I would be happy to discuss trekking in Bhutan but as you have seen from my posts and others in the papers, there is nothing heartwarming to tell you about the state of tourism and trekking in Bhutan. There seems to be a deliberate attempt to destroy the industry.
The road widening works that was started last year has caused huge dip in tourist arrivals. Even local Bhutanese dread driving between Thimphu and Trashigang since the road has been dug up and travel over them is a painful experience. The government has promised that the road will be done in 3 years - one year is already passed and even that stretch of road that was started more than 15 years back - Simtokha - Metsina - is still not done. So I cannot imagine how the government is going to complete over 400 KMs of road in 3 years. Strangely, we do not need to widen our roads - but to pave it well and maintain it well. I suspect that we have been made a victim of a greater scheme in which Bhutan wants no part.

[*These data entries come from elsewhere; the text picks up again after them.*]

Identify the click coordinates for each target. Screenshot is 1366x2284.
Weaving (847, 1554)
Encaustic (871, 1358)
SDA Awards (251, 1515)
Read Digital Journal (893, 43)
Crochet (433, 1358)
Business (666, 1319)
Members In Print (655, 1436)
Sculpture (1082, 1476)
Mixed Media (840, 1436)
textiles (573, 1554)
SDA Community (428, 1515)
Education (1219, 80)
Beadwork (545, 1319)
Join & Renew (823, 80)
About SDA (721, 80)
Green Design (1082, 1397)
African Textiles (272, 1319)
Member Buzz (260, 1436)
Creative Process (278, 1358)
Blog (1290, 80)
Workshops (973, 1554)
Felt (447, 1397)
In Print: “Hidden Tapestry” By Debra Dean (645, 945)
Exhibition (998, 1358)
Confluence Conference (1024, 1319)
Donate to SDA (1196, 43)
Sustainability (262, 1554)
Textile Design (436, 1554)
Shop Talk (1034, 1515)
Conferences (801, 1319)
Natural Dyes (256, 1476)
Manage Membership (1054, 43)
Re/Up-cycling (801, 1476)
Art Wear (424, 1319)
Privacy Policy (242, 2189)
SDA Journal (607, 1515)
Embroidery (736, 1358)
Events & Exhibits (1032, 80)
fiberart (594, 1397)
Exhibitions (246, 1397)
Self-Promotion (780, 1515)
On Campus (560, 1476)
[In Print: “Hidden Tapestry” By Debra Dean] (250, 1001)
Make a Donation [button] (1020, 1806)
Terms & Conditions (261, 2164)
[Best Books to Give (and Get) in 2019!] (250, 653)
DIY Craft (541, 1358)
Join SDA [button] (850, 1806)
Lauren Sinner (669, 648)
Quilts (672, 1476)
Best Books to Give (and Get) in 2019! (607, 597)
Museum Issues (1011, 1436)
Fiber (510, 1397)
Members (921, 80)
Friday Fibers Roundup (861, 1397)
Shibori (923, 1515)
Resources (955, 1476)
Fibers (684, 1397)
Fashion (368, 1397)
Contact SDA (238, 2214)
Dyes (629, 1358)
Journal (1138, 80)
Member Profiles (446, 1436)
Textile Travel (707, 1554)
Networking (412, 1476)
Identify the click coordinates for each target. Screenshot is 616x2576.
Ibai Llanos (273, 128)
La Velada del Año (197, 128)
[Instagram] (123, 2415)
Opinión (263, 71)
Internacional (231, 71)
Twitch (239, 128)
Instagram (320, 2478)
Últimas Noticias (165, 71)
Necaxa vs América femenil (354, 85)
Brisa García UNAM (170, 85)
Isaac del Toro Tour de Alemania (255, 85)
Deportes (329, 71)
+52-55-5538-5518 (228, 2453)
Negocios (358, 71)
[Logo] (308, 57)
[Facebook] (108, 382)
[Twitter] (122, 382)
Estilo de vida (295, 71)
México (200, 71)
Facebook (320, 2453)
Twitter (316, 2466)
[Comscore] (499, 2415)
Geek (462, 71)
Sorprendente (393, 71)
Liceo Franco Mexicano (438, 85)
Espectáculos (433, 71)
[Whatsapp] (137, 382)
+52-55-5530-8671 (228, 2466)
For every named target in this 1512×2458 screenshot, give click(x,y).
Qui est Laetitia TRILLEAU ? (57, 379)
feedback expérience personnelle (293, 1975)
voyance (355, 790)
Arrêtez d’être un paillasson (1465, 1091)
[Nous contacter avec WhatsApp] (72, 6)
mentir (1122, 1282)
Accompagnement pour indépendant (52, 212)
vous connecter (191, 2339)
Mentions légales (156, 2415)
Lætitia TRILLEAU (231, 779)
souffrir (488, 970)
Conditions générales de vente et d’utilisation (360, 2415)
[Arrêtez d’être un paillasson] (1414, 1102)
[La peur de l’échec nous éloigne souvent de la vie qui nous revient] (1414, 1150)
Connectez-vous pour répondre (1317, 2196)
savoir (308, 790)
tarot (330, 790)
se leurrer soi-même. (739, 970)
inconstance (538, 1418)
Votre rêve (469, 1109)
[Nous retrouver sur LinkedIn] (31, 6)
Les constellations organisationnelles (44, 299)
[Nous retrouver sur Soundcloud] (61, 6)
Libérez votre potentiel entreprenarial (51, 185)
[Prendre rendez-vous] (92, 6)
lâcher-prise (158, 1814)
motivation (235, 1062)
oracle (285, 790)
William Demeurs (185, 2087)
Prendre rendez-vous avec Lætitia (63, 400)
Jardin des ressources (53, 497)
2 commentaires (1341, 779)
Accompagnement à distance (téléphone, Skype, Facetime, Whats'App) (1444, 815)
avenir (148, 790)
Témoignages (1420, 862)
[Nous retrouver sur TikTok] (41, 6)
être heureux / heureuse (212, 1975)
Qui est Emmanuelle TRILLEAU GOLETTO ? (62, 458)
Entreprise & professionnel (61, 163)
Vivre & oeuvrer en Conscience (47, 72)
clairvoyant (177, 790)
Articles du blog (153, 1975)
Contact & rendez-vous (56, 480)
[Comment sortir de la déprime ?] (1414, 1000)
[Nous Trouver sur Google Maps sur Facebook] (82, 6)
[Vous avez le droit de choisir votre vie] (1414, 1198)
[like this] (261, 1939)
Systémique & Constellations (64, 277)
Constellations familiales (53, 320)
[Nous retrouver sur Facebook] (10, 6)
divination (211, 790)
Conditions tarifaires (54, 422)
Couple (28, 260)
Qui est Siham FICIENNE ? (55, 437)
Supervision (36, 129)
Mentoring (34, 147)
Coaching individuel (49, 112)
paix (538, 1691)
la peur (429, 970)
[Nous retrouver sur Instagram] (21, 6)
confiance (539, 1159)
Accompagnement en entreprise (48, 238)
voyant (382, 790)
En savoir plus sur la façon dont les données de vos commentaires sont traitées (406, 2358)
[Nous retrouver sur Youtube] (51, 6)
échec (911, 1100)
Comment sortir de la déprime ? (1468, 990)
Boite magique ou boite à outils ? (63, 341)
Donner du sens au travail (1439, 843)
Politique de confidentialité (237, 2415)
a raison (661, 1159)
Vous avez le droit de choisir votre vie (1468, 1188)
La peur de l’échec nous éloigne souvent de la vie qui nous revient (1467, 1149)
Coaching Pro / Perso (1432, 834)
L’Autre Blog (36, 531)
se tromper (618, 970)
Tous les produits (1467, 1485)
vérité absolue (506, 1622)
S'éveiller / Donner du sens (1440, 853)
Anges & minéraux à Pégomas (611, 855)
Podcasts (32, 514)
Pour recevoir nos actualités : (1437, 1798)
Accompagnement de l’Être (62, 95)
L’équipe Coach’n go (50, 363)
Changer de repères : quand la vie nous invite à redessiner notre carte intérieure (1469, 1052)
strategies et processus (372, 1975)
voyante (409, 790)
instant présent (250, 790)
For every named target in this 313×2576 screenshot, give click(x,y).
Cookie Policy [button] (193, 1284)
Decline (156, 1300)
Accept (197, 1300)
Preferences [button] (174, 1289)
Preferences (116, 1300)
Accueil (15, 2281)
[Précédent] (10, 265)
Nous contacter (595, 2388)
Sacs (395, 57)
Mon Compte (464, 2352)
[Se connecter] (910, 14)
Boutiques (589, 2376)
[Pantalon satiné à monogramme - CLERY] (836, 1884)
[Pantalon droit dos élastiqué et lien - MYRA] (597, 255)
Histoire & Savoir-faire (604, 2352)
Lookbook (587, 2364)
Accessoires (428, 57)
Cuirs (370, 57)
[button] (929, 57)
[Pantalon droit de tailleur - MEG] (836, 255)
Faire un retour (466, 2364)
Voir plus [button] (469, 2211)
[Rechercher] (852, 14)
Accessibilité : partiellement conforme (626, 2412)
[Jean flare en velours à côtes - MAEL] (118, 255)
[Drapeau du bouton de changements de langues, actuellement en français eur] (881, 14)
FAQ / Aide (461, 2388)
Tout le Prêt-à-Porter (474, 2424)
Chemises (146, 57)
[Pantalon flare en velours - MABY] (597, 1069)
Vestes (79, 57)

Before the widening works was started I had suggested that even if we must undertake the work, we should do the work in short stretches - to minimize wholesale destruction to the roads. That suggestion was ignored and now the entire stretch from Thimphu to Trashigang is in shambles.
Thousands of tons of earth and boulder are dumped below the road - in the process causing destruction to trees that have taken hundreds of years to grow and mature. The bushes and forests through which the roads run are home to hundred of bird and animal species - their homes have been invaded and entire ecosystem has been altered irreversibly. The mountain sides that now resemble patches of warzones are a sight that breaks your heart. If a champion of environmental conservation - such as Bhutan - can act so irresponsibly, what chance does this earth have - in the hands of those who are said to be less responsible towards the environment and its conservation?
One stretch of road in the East - Sengore to Yongkala - is famed for the birding opportunity it provides to the world birding community. Over the coming years that too will be destroyed by the road widening works thereby effectively ending Bhutan’s claim to being the birding capital of the world.
Our most famous trekking route is now ruined. Most other routes will be destroyed too - because we are incapable of doing things with responsibility and feeling. So there does not seem to be anything useful to talk about our tourism.
And yet, tourism is Bhutan’s biggest industry that employs the largest number of people - across the broad spectrum of Bhutanese society. It beats hydro-power hands down - both in terms of providing jobs as well as real (not perceived) income to the people and the government. And yet, there is a mindless rush to do hydro-power projects that has already enslaved many future generations of Bhutanese.
All that I know is that we need to protect our tourism industry. Despite all that is not going well, Bhutan still holds allure to many around the world. At an individual level, even in very small ways, I am committed to doing what I can to promote and energize tourism in Bhutan.